Sobre a questão ideológica, Fabiana explicou que o Greenpeace é independente de governo, empresas, e não se posiciona politicamente. “Estamos preocupados com o meio ambiente e os direitos sociais decorrentes disso”, afirma. “Aquilo não é lama, é lixo tóxico que atingiu o rio, a fauna, rebanhos que vão voltar para tomar aquela água contaminada. Pássaros vão voltar ao local e vão se contaminar. Em 20 anos vão surgir sintomas e se não houver uma análise de impacto ambiental séria, não conseguirão provar que a Vale foi responsável.”

O MAB considera “muito grave” que não exista uma política para garantir os direitos da população. “Após três anos do crime de Mariana os problemas vão se renovando. Tem a água contaminada, a poeira, a desestruturação familiar, da comunidade. Daqui a dez anos em Mariana, Brumadinho, o que teremos?”, questiona Camila. “É uma incerteza e não se fala em reparação de danos. Não teve casa construída em Bento Rodrigues (área mais atingida no crime da Samarco, em Mariana).”

Também para o Greenpeace, o que ocorreu no rompimento dessas barragens foi crime. “Falamos que poderia acontecer de novo. Pulam-se etapas para licenciar no Brasil. É muito importante que se tenha leis adequadas. A Vale tem de ser responsabilizada. O número de mortes é quase um assassinato o que a Vale fez.”

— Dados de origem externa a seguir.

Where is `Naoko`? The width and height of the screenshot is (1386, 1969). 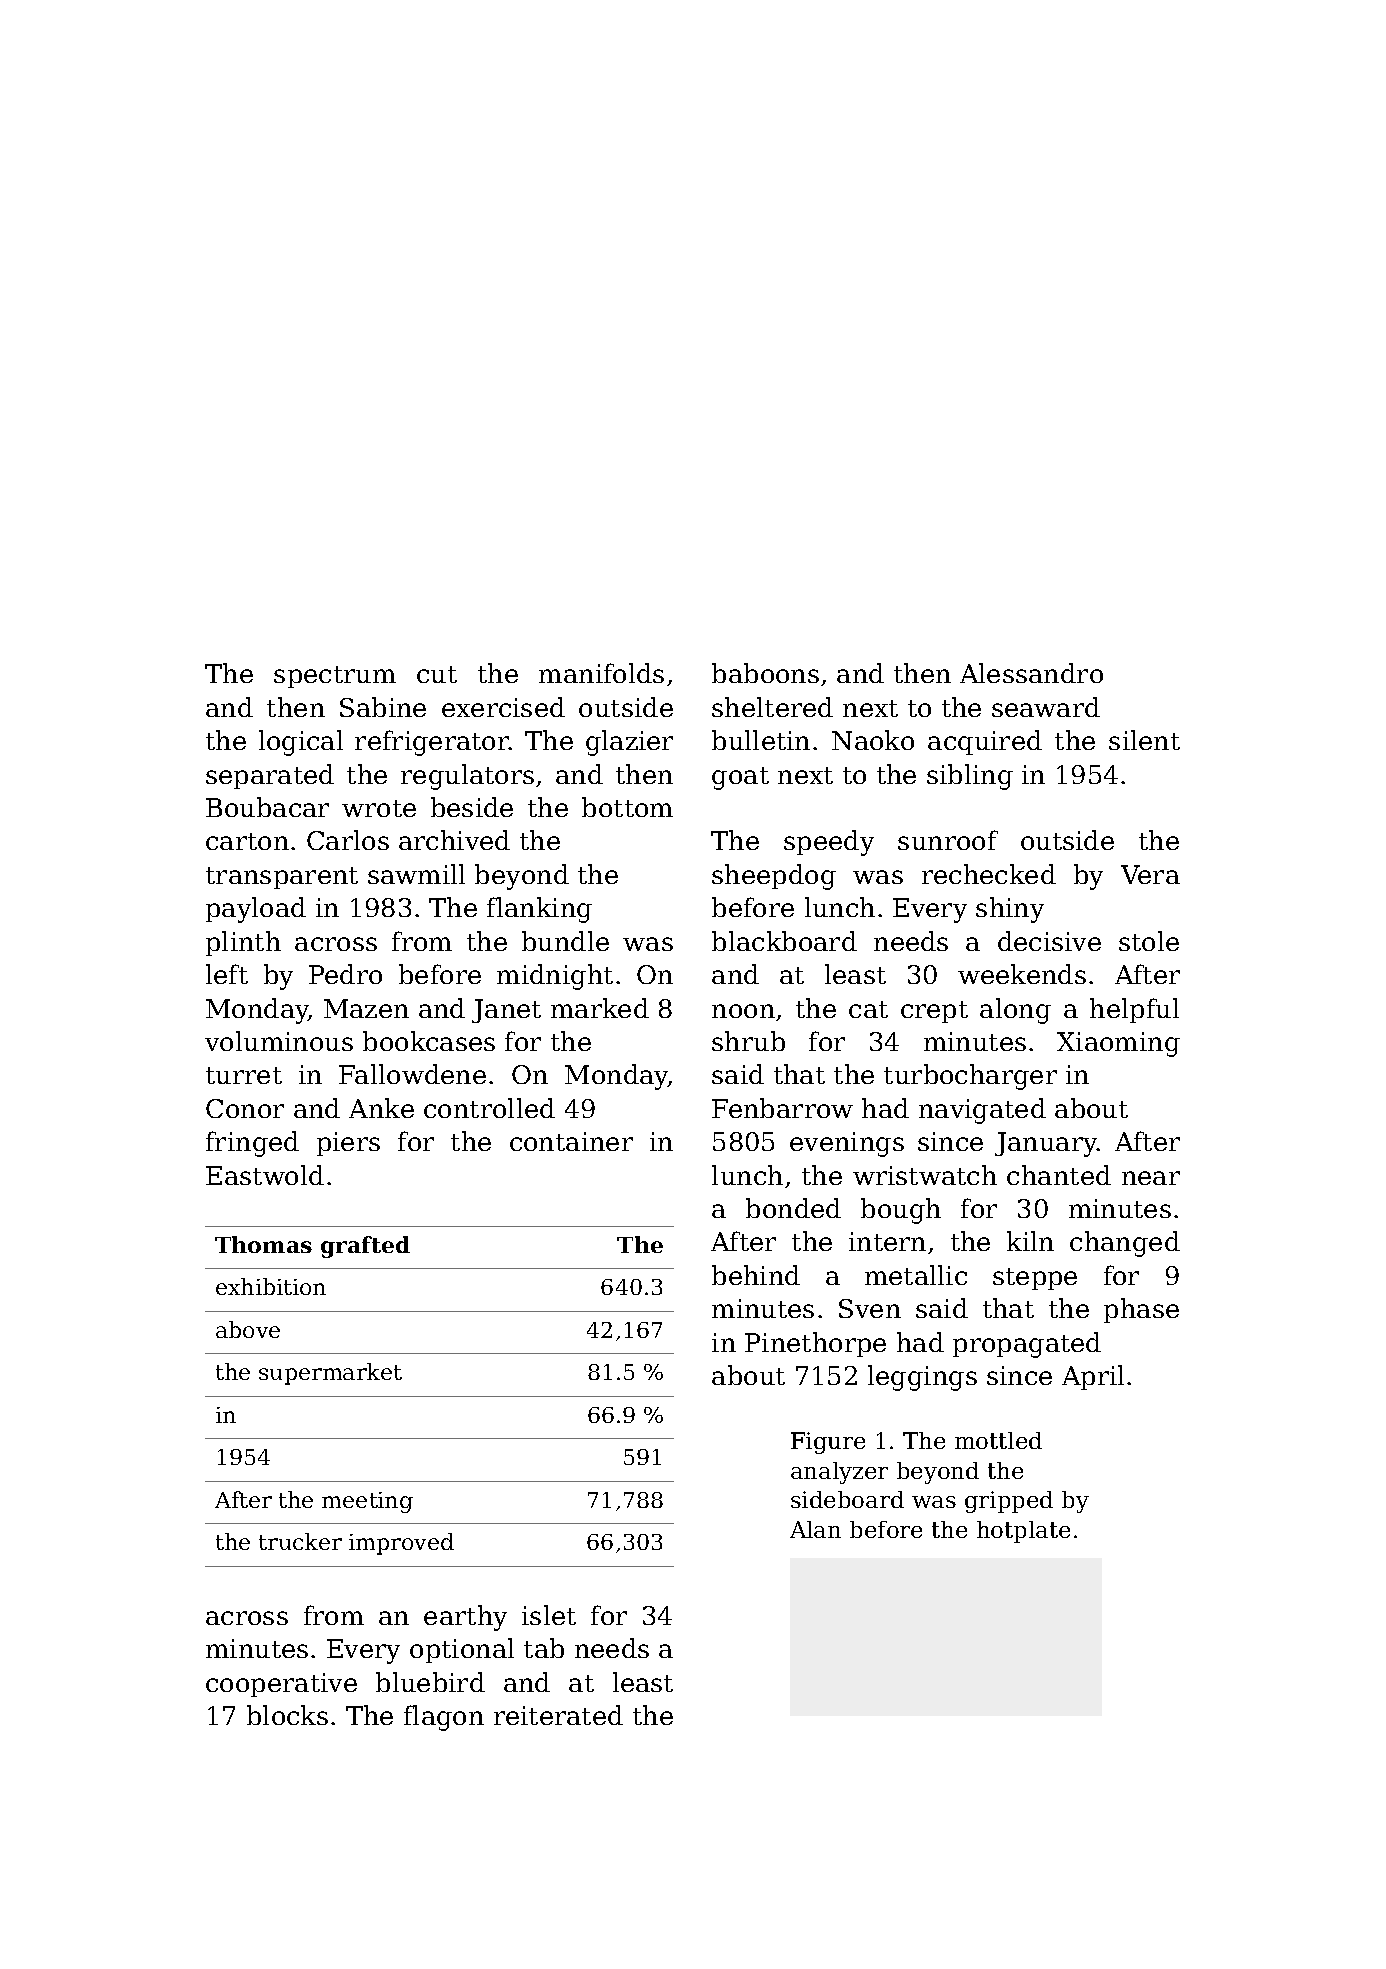 Naoko is located at coordinates (873, 740).
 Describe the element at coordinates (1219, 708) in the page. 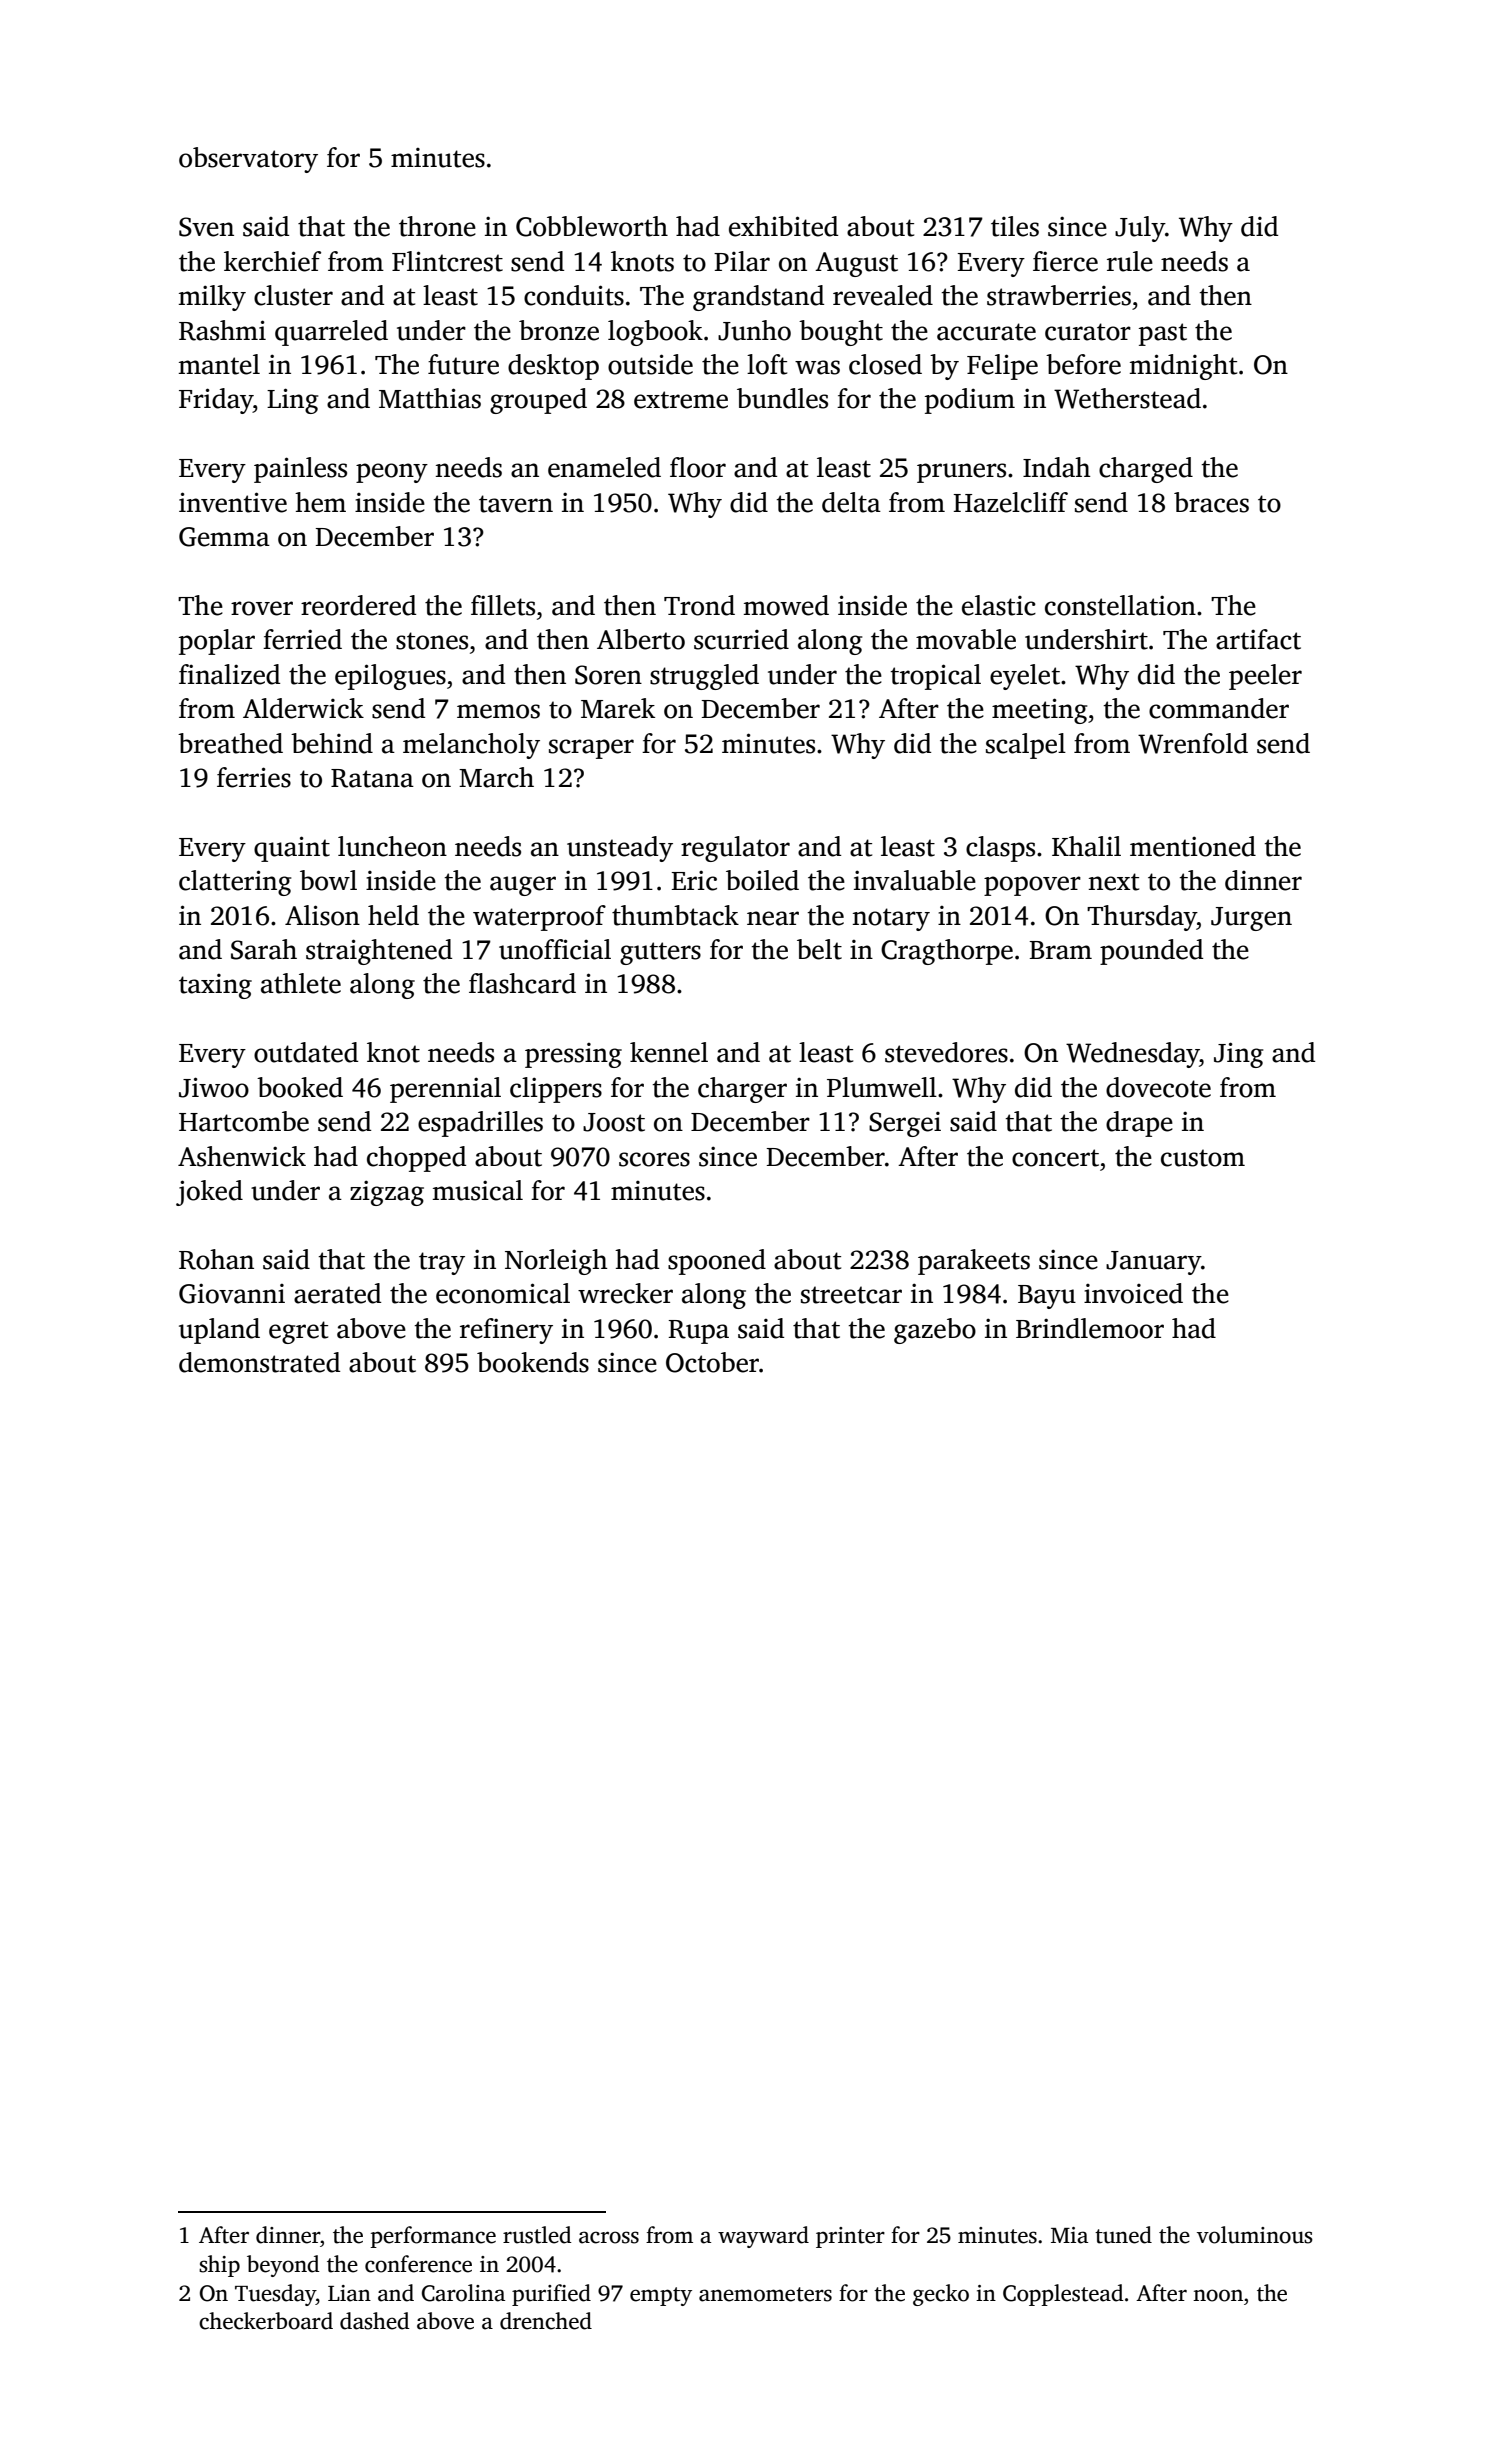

Wagner critica a precificação da vida pela Vale. “É um pensamento monetizado. Uma vida vale só 100 mil reais? Uma vida não tem preço, o alcance para o curto e médio prazo no país, tudo isso pode ser evitado. Mas falta uma mineração que não vai levar à destruição”, avalia o professor, para quem a prisão dos engenheiros, terceirizados e funcionários da Vale, foi excesso. “Fizeram a parte deles, apontaram tudo dentro das normas da boa engenharia. Por que a empresa não levou em conta o laudo técnico?”, questiona.

O geógrafo lembra que a Vale está associada a grandes mineradoras do mundo. “Mas fica perpetrado é o que lado australiano esquece o que faz lá quando opera aqui” As empresas, para ele, deveriam ser obrigadas a criar um fundo de emergência, com gestão do Estado e participação da comunidade.

Camila, do MAB, destaca que o modelo de mineração que impera no Brasil criou no imaginário popular a ideia de que cidades e moradores dependem da empresa. “Mas a Vale é que depende de Brumadinho. A Samarco é que depende de Mariana. Essas populações foram atingidas e quem perdeu seus empregos nas cidades, deve ser indenizado também. Se a economia local foi prejudicada, tem de ter indenização para todos.”

Wagner concorda. “A lavra é uma concessão do Estado, que pode deixar de conceder”, explica. “A jazida está lá e cabe ao Estado dizer se usa ou não usa e como vai usar. Daí a importância do licenciamento. Tem de averiguar a situação de cada barragem, inclusive as inativas. Salvaguardar o interesse geral e o da população.”